I have a bunch of controls on my window. One of them is a refresh button that performs a cumbersome task on a background thread.
When the user clicks the refresh button, I put the cursor in a wait (hourglass) status and disable the whole window -- Me.IsEnabled = False
.
I'd like to support cancellation of the refresh action by letting the user click a cancel button, but I can't facilitate this while the whole window is disabled.
Is there a way to do this besides disabling each control (except for the cancel button) one by one and then re-enabling them one by one when the user clicks cancel?

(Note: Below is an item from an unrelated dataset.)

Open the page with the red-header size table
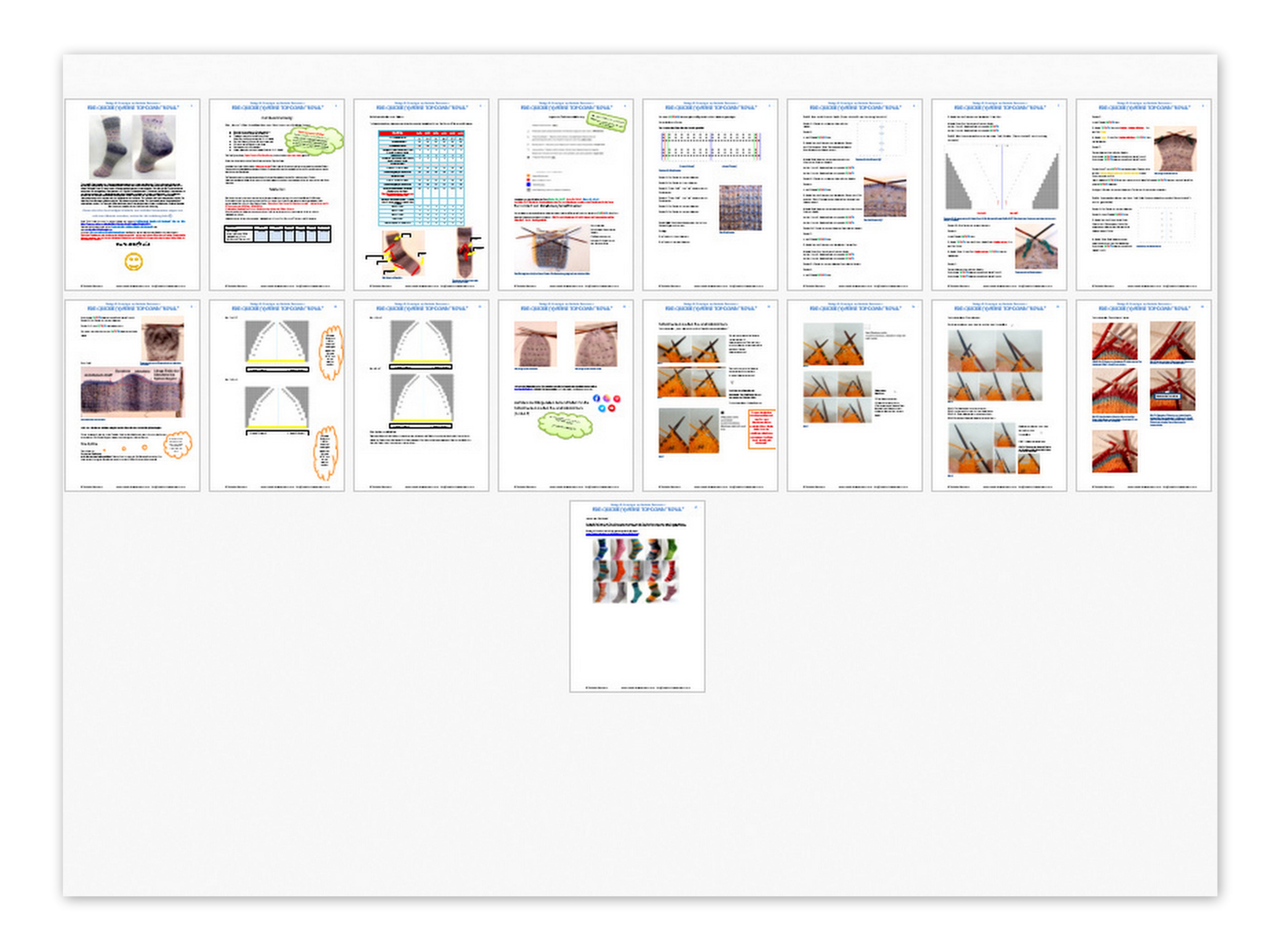1270x952 pixels. coord(421,194)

You can put all the controls in one panel (Grid, StackPanel, etc.), and leave the cancel button in another panel. Then set the IsEnabled property of the other panel.
In practice, this will probably introduce more than one additional panel.
For example, if you had a StackPanel of buttons, you can add an additional StackPanel:
<StackPanel Orientation="Horizontal">
<StackPanel x:Name="controlContainer" Orientation="Horizontal">
<!-- Other Buttons Here -->
</StackPanel>
<Button Content="Cancel" />
</StackPanel>
Then, you would do the following to disable everything but the cancel button:
controlContainer.IsEnabled = false;
I also wanted the user to be able to cancel out of loading. I found a lovely solution.
foreach (Control ctrl in this.Controls)
ctrl.Enabled = false;
CancelButton.Enabled = true;
This also allows the main window to be selected and moved unlike this.Enabled = false;
which completely locks up the window.